Se ha olvidado, y estoy convencido de ello, que el mayor motivo de sangre y encono en nuestro enfrentamiento fraternal de la Guerra Civil fue la postura del clero español, no todo, que se plantó como un soldado más y poderoso junto al golpista Franco. La gente de izquierdas, al parecer, no creía en Dios y menos en la Iglesia que su hijo fundó. Otra mentira consciente. Hubo heroicas excepciones, curas y algún jerarca que dieron sus vidas junto a la verdad.

Mi padre, que brilló en un seminario sus primeros años de estudiante, de misas y comuniones diarias, y que era amigo de curas y prelados; que educó a sus hijos en la religión y que seguía a Franco casi hasta el fin de su propia vida, afirmaba, contundentemente: «Creo, firmemente, en que Jesucristo era Dios y que fundó la Iglesia católica. Y lo creo porque los que la sirven y viven de ella: sacerdotes y jerarcas, no han podido acabar con ella».

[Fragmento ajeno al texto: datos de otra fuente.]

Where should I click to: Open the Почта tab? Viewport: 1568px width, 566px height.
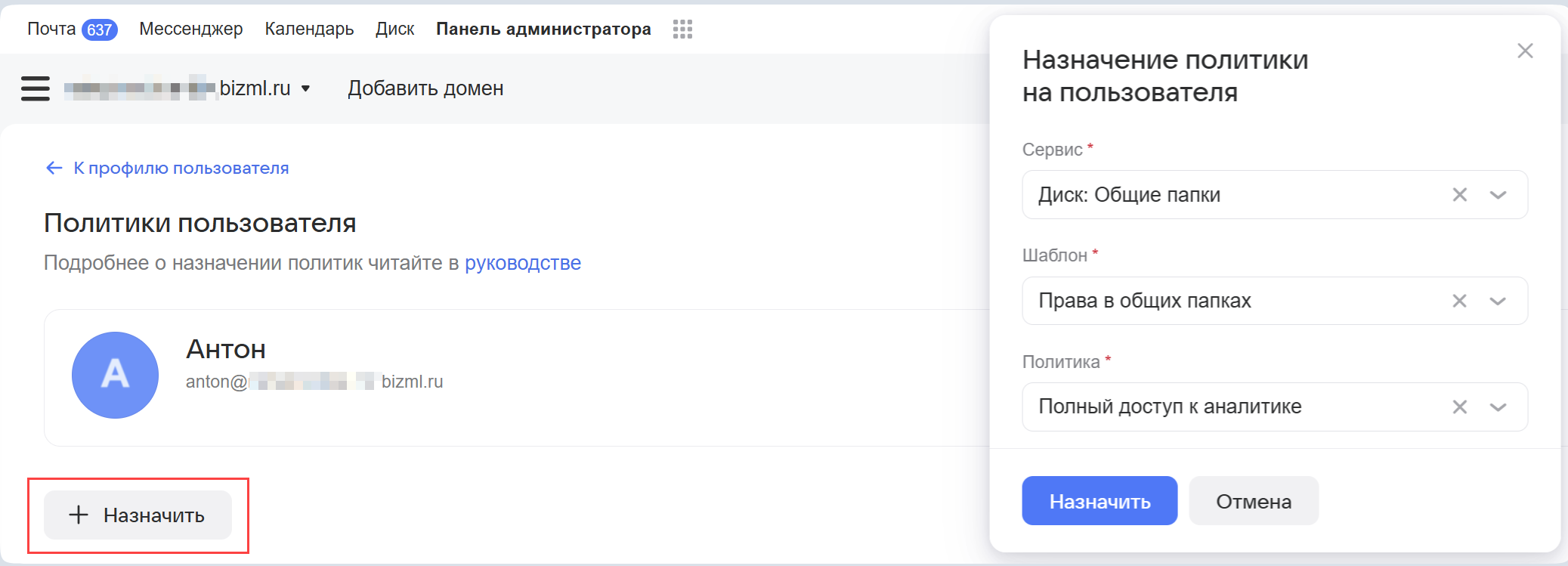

Yo no creo ni dejo de creer. Yo no ceso en la búsqueda, si eso sirve para algo y por la cuenta que me trae. Trato de hacer las cosas lo mejor que puedo. Confío en la bondad de los hombres y mujeres. También en la bondad de los que viven de la Iglesia y la sirven en todas las personas, que son un valioso ejemplo e imagen del excepcional fundador. No puedo creer en esa gente irresponsable, ignorante y desesperada, que no confía en la verdad, que se siente perseguida sin motivo real en este país, con el mayor patrimonio imaginable y sin pagar impuestos. ¡Que no mientan y que no nos separen! ¡Por favor!